The Lessons of Greece

A few weeks ago, debt-burdened Greece reached a tentative bailout deal with creditors to save itself from economic collapse—at least for now.

With the deal, the country of 11 million has a lifeline for the next three years, and the threat of it leaving the euro has been at least temporarily defused.

But the Greek drama ended up hurting many U.S. investors. Or more precisely, it spurred them to inflict damage on their own investment portfolios. In the volatile weeks and months leading up to the bailout, countless investors made emotion-based decisions to buy or sell.

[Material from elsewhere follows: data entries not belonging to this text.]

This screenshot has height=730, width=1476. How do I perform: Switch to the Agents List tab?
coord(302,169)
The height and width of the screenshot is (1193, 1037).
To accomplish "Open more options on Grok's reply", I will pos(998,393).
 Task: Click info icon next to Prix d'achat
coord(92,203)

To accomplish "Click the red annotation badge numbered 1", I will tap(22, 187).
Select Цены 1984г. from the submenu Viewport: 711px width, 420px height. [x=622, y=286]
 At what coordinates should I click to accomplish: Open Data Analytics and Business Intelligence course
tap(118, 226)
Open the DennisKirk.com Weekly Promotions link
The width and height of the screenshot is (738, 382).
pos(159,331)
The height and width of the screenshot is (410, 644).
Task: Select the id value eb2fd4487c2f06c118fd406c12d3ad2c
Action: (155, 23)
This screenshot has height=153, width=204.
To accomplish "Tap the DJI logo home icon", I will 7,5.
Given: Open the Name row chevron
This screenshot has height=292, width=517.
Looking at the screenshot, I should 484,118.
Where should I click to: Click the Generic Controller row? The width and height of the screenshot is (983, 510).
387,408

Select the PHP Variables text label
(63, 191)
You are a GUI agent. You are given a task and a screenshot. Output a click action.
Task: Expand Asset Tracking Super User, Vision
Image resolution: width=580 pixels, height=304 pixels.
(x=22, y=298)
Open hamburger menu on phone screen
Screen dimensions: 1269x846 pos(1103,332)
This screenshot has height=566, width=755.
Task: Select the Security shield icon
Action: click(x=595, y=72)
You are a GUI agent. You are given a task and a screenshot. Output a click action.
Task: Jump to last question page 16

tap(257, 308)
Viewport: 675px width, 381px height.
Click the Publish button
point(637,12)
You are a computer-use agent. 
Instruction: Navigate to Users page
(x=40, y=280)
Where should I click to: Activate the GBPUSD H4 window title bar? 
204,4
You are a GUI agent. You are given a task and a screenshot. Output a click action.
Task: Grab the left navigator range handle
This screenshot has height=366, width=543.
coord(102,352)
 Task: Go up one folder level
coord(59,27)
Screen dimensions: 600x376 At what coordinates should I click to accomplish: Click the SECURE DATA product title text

Many feared that a contagion from Greece would spread throughout the eurozone, creating real trouble for global markets and their own investments. It’s safe to assume that even a great number of investors who were fuzzy on the facts hit the sell button as part of a herd mentality.

The Greek crisis was a classic test of investors’ discipline. And it’s a safe bet that by selling impulsively, many wound up losing money—and losing ground in the race to achieve their financial goals.

As veteran financial advisors, we’ve seen fear-based selling countless times over the years. We appreciate that when scary headlines appear, when markets are veering up and down, and when fellow investors are heading for the exits, it’s hard to stand pat.

But if anything is true about the markets, it’s that volatility is normal. In the short term, markets go up and down just like waves on the ocean. Investors will well-balanced portfolios, however, have the perfect vehicle for riding out that volatility.

Diversified, long-term portfolios can help ensure that our ride is as smooth as possible. By counterbalancing investments with different characteristics, we can avoid the worst of the market’s losses. As a result, our money can grow more quickly when markets are favorable.

We can rest assured that there will be more “crises” ahead, and more market volatility. One possibility is China, where a slowing economy has recently rattled markets and may do so again.

But short-term headlines are no reason to make significant changes to a portfolio. There are indeed factors that can make it worthwhile to redesign your portfolio—changes in your goals, your risk tolerance or your time horizon are examples.

But scary headlines, like those that came out of Greece lately, shouldn’t prompt you to make any major change. As an investor, sometimes the hardest thing to do is nothing. But doing nothing can also be the best decision you make.